Sustained visual acuity loss was relatively rare in CATT. The development of foveal scar, pigmentary abnormalities, or GA contributed to most of the sustained visual acuity loss. Risk was 3% higher among eyes treated with bevacizumab. Treatment that targeted the prevention of scarring or GA may improve vision outcomes.
clinicaltrials.gov Identifier: NCT00593450.
尽管抗血管内皮生长因子治疗新生血管性年龄相关性黄斑变性(AMD)总体上可改善视力,但仍可能出现大量视力丧失。了解导致视力丧失的过程可能会导致预防策略的出现。

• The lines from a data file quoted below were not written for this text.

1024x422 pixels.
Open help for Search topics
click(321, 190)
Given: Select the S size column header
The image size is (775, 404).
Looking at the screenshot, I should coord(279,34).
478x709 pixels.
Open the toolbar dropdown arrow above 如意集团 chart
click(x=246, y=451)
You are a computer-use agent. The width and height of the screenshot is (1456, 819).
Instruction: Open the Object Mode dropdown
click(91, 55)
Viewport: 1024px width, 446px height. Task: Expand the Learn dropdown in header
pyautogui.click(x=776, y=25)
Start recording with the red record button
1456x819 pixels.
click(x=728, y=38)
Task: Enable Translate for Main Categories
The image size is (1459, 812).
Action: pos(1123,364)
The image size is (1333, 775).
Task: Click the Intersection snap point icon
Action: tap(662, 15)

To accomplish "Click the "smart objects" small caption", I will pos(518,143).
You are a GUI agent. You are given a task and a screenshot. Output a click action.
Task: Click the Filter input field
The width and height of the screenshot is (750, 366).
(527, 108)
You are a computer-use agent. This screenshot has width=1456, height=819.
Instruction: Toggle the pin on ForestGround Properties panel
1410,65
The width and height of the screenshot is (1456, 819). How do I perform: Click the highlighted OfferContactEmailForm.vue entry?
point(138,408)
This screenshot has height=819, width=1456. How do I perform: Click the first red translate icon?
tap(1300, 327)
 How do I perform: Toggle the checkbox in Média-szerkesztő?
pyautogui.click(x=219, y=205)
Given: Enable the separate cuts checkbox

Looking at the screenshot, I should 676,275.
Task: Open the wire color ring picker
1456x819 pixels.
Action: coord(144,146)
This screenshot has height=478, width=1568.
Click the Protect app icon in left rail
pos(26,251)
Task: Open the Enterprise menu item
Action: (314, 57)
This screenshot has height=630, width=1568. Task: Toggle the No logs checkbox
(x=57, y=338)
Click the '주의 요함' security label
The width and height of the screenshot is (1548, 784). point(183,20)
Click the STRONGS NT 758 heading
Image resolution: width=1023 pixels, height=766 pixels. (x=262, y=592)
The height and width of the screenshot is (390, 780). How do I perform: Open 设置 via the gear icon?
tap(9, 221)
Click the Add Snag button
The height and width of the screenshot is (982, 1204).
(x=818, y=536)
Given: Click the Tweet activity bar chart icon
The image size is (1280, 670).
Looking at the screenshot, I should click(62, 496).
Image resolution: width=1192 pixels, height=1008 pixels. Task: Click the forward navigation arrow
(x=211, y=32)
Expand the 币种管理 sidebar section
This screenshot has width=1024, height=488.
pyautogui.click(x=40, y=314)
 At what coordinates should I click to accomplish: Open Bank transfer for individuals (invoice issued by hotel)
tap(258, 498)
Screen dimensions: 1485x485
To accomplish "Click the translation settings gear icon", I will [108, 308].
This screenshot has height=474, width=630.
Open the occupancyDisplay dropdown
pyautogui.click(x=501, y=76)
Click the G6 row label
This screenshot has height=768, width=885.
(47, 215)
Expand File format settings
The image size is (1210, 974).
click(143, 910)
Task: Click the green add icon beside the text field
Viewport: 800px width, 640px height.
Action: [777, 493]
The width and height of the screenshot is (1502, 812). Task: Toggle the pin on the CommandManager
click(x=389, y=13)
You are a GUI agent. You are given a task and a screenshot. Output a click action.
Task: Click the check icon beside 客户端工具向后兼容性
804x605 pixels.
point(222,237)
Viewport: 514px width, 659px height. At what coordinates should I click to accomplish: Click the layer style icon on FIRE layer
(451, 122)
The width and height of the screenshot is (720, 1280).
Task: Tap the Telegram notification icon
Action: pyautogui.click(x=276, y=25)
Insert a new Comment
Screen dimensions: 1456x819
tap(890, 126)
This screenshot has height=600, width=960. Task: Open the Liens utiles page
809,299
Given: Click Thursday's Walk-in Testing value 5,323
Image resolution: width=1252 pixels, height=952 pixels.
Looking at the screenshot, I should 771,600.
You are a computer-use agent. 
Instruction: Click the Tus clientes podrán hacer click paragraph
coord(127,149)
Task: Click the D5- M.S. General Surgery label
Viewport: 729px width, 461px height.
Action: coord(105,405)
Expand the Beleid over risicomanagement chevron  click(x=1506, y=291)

确定雷珠单抗或贝伐单抗治疗新生血管性 AMD 2 年后持续性视力丧失的发生率、特征、原因和基线预测因素。
设计、地点和参与者:参与者为比较年龄相关性黄斑变性治疗试验(CATT)中的随机临床试验的队列研究。
参与者被随机分配接受雷珠单抗或贝伐单抗治疗,并接受每月或按需注射或每月注射 1 年,随后每年按需注射。
持续性视力丧失,定义为在第 88 周和第 104 周时与基线相比视力丧失 15 个或更多字母。
在 1030 名参与者中,61 只眼(5.9%)在 2 年内出现持续性视力丧失。在这一组中,视力逐渐下降,分别在 4 周、1 年和 2 年时与基线相比,平均视力下降 2、19 和 33 个字母。在 2 年时,持续性视力丧失的眼睛有更多的瘢痕(60.0%比 41.4%,P =.007)、更多的地理性萎缩(GA)(31.6%比 20.7%,P =.004)、更大的病变(16 毫米比 8 毫米²,P <.001)、更多的视网膜内液(82.5%比 51.0%,P <.001)、视网膜下高反射物质(84.5%比 44.2%,P <.001)、视网膜变薄(43.3%比 23.0%,P <.001)和增厚(20.0%比 12.1%,P <.001)。持续性视力丧失的可能原因包括中心凹瘢痕(44.3%)、色素异常(27.9%)和中心凹 GA(11.5%)。与持续性视力丧失发生率较高相关的基线因素包括存在非中心凹 GA(优势比[OR],2.86;95%置信区间,1.35-6.08;P =.006)、脉络膜新生血管面积较大(与 ≤1 个视盘面积相比,>4 个视盘面积的 OR,3.91;95%置信区间,1.70-9.03;P =.007)和贝伐单抗治疗(OR,1.83;95%置信区间,1.07-3.14;P =.03)。
在 CATT 中,持续性视力丧失相对少见。中心凹瘢痕、色素异常或 GA 的发展导致了大部分持续性视力丧失。接受贝伐单抗治疗的眼睛风险增加 3%。针对预防瘢痕或 GA 的治疗可能会改善视力结果。
clinicaltrials.gov 标识符:NCT00593450。